What happens if you have an excellent candidate for your home in that they have a good regular paying job, but are self-employed and not so great a candidate for bank financing? Then they may be a candidate for a “
wrap” mortgage. This involves you keeping the original mortgage, but giving the buyer another mortgage which wraps around your mortgage, For example your original mortgage might be for 60K at 5%. You might sell the buyer a mortgage for 80K at 7%. The buyer sends you the monthly payment. You pay the original mortgage and keep the difference. This strategy would be useful if you needed to sell the house, but didn’t need the cash immediately. What you get is cash flow over time; not one big cash payment. I don’t want to get too technical here, but this strategy actually requires a different legal document.

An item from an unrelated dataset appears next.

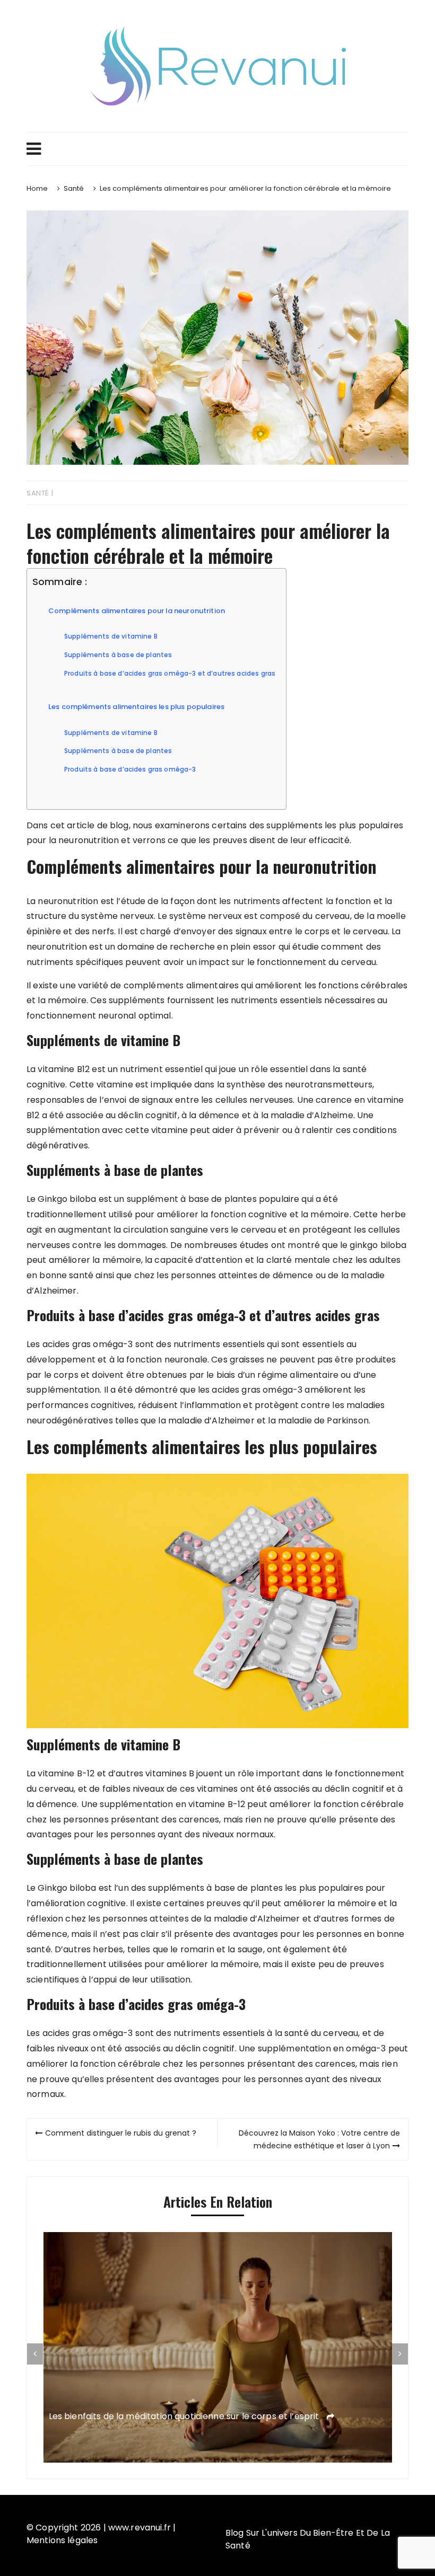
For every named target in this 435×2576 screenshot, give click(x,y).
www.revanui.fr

What you need is an “agreement of sale” which is actually an older legal document than the regular purchase documents used most often now. This document allows you to sell them the
“equitable title” and keep the “legal title” which gives you protection. If they default on payments to you, you can foreclose on them and get your property back.

If you are buying or selling your home and want to make creative cash or term offers then use our
purchase agreement on the site to easily customize your offer. Lease-Options and Wraps are more complex strategies and would involve using different legal agreements which you could get from any knowledgeable real estate lawyer. I bring them up here, not to give you all the details, but to let you know there are legitimate, alternative ways to finance the sale of your home (or purchase your home).

Knowledge is power in any negotiation.